Newron Secures €38M for Game-Changing Schizophrenia Drug

MILAN, Italy & MORRISTOWN, N.J. – February 16, 2026 – Newron Pharmaceuticals has secured up to €38 million in a significant financing deal designed to propel its lead drug candidate, evenamide, through the final and most critical stage of clinical trials. The investment underscores growing confidence in a novel treatment that could represent a paradigm shift for millions of patients suffering from treatment-resistant schizophrenia (TRS), a debilitating condition for which new options are desperately needed.

A Strategic Infusion for a High-Stakes Trial

The financing is structured as a multi-tranche equity agreement with a group of new and existing European and Asian investors. The initial tranche provides up to €15 million, with two subsequent payments of €11 million and €12 million contingent on the progress and, ultimately, the positive outcome of evenamide's Phase III program, known as ENIGMA-TRS. This structure provides Newron with immediate capital while aligning investor interests with clinical success.

According to the company, this financial runway is crucial. It is expected to fund operations well beyond the highly anticipated 12-week data readout from the ENIGMA-TRS 1 and 2 pivotal studies, slated for the fourth quarter of this year.

"The investment by this group of existing and new shareholders is further validation of our development strategy for evenamide as the potential first add-on therapy in schizophrenia," said Roberto Galli, CFO of Newron, in a statement. He emphasized the drug's potential for the "vast majority of patients who are poorly responding or resistant to available treatment options."

Beyond Dopamine: A New Scientific Frontier

For decades, the treatment of schizophrenia has been dominated by drugs that primarily target the brain's dopamine system. While effective for many, this approach leaves a substantial portion—up to one-third—of patients with persistent and debilitating symptoms, leading to a diagnosis of TRS. These patients represent one of the most significant unmet needs in modern psychiatry.

Evenamide breaks from this tradition. It is a first-in-class, orally available compound with a unique mechanism of action. Instead of acting on dopamine receptors, it selectively modulates glutamate, another key neurotransmitter. By blocking specific voltage-gated sodium channels, evenamide normalizes aberrant glutamate release—a dysfunction believed to underlie TRS—without affecting the brain's normal baseline activity.

This novel approach has shown significant promise in earlier studies. A Phase II/III trial (Study 008A) met its primary endpoint, demonstrating statistically significant improvement in symptoms for patients who were not responding adequately to their current antipsychotic medication. Furthermore, a one-year extension study showed that these benefits not only persisted but increased over time, with patients experiencing a continuous reduction in symptoms and a high retention rate of nearly 75%, all while maintaining a favorable safety profile comparable to a placebo. This combination of increasing efficacy and strong tolerability is rare in the field of antipsychotics.

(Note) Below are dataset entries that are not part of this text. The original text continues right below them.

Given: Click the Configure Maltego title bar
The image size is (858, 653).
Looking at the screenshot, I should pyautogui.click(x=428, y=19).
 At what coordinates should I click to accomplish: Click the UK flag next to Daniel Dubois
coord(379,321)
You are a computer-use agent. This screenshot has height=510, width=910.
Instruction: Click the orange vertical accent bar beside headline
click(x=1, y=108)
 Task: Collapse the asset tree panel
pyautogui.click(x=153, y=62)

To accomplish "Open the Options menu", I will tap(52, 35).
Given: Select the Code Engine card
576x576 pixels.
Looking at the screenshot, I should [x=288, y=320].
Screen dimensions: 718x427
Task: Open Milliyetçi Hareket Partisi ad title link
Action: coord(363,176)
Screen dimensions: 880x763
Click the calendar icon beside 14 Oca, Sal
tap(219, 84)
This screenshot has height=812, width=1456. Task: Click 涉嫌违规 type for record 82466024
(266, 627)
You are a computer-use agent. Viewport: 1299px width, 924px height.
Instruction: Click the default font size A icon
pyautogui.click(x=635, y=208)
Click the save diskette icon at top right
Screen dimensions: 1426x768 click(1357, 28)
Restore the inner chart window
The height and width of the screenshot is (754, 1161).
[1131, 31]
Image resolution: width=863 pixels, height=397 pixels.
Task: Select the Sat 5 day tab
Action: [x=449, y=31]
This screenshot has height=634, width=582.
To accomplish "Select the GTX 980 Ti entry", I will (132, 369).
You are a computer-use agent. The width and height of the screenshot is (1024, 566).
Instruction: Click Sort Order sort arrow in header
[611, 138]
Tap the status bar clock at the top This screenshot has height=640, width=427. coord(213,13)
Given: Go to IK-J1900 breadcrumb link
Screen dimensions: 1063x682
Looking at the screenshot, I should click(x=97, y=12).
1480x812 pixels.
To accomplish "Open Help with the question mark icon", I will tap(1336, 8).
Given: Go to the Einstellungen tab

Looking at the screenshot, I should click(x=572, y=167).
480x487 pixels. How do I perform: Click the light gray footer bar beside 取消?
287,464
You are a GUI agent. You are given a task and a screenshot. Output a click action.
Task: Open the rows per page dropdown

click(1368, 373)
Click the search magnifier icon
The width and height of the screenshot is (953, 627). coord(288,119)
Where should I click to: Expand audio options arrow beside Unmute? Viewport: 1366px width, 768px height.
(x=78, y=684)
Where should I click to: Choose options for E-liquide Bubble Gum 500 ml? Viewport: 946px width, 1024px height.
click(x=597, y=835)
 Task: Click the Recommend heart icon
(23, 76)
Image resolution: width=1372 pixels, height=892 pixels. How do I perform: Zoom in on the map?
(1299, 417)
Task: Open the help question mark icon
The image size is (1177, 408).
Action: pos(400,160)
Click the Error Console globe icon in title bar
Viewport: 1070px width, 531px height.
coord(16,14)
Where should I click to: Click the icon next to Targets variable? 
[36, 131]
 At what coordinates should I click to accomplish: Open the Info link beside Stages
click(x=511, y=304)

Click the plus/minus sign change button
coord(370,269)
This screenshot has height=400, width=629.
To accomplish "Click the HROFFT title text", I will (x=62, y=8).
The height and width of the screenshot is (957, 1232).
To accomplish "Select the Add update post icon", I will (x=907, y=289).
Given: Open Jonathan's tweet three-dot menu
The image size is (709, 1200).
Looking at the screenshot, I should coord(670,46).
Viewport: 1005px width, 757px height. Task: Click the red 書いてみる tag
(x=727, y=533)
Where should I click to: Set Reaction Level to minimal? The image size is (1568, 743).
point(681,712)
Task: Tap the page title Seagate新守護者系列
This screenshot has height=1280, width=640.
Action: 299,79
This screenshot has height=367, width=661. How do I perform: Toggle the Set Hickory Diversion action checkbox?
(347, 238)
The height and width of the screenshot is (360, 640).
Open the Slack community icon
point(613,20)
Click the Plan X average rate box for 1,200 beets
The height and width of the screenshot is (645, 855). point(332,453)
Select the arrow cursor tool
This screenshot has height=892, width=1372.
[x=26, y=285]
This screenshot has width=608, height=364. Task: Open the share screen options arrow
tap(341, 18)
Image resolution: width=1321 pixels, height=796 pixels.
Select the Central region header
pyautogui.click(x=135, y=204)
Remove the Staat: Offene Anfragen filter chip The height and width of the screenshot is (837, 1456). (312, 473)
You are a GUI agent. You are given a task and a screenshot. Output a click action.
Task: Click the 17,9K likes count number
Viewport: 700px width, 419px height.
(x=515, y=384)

Tapping a Multi-Billion Dollar Market

The market for schizophrenia therapies is substantial, with estimates projecting it to exceed $13 billion by the early 2030s. However, the segment for TRS remains underserved. The current gold standard, clozapine, is effective but comes with significant side effect risks, including a rare but potentially fatal blood disorder, requiring intensive patient monitoring that limits its use.

Evenamide is being developed as an add-on therapy, meaning it could be prescribed alongside a patient's existing antipsychotic, including clozapine. This strategy could allow it to seamlessly integrate into current treatment regimens, offering a new layer of hope for patients who have exhausted other options. If successful, it would be the first therapy specifically designed to augment existing treatments by targeting the glutamatergic system.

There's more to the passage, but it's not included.